▶ TASK DATA

=== Section Start ===

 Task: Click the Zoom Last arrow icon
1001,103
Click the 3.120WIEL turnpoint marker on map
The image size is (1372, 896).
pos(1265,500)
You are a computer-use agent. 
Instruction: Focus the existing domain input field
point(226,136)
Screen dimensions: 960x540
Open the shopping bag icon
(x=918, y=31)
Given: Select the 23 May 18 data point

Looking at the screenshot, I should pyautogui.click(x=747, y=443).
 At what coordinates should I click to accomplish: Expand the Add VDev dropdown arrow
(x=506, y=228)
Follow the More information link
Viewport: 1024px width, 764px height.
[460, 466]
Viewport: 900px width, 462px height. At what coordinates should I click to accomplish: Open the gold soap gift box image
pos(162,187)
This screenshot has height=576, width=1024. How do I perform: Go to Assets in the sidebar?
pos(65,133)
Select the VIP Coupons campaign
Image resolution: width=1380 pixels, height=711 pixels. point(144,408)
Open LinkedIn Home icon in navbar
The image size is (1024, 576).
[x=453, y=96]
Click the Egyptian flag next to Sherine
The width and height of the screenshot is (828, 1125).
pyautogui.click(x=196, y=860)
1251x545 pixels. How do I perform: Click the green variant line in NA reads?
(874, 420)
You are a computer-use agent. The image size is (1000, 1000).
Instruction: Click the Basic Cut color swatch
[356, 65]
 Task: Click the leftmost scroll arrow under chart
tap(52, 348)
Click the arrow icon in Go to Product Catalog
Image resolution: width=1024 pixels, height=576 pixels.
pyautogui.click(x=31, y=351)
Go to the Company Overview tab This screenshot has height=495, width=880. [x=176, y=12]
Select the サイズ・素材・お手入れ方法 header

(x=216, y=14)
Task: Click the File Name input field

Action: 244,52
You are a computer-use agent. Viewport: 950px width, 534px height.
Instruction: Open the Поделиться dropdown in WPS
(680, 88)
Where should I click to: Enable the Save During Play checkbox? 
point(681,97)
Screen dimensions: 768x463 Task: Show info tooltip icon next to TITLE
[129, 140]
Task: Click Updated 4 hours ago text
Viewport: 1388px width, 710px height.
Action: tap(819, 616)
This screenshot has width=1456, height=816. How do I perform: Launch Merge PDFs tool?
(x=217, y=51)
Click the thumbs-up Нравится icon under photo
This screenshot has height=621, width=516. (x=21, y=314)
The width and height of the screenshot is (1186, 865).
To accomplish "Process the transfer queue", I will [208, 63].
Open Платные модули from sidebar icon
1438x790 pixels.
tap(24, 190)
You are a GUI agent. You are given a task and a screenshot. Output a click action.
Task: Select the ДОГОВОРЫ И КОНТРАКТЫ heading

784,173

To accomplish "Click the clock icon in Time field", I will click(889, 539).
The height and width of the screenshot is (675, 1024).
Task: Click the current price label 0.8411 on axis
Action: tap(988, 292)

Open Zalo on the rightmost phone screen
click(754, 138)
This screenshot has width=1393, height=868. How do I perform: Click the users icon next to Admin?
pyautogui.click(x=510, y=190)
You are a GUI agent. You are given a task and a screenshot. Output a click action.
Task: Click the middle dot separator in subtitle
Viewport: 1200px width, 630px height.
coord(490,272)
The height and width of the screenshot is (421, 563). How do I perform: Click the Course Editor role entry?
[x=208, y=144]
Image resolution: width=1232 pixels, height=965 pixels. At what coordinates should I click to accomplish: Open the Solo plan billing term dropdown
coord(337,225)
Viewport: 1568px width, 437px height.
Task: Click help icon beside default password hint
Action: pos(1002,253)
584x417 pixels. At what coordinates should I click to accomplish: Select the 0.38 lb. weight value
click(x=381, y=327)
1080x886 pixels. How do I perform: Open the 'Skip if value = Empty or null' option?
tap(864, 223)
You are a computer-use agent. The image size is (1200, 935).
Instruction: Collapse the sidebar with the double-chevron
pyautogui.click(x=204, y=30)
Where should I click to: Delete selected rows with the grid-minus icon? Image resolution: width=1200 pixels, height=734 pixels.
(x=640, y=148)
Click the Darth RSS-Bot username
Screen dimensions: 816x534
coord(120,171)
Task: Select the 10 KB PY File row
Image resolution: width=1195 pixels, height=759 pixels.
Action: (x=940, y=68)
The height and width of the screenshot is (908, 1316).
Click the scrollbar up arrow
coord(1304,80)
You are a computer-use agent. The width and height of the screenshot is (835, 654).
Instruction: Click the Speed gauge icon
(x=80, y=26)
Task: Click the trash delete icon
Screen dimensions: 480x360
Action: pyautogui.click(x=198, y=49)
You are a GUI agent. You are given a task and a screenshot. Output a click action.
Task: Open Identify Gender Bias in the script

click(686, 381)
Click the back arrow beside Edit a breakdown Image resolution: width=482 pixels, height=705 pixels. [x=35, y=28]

=== Section End ===

▶ TASK PROMPT
Copy out each line of the listing where the string "computer" appears.

▶ ANSWER TO THIS PROBLEM
You are a computer-use agent. 
You are a computer-use agent. The image size is (1000, 1000).
You are a computer-use agent. Viewport: 950px width, 534px height.
You are a computer-use agent. The image size is (1200, 935).
You are a computer-use agent. The width and height of the screenshot is (835, 654).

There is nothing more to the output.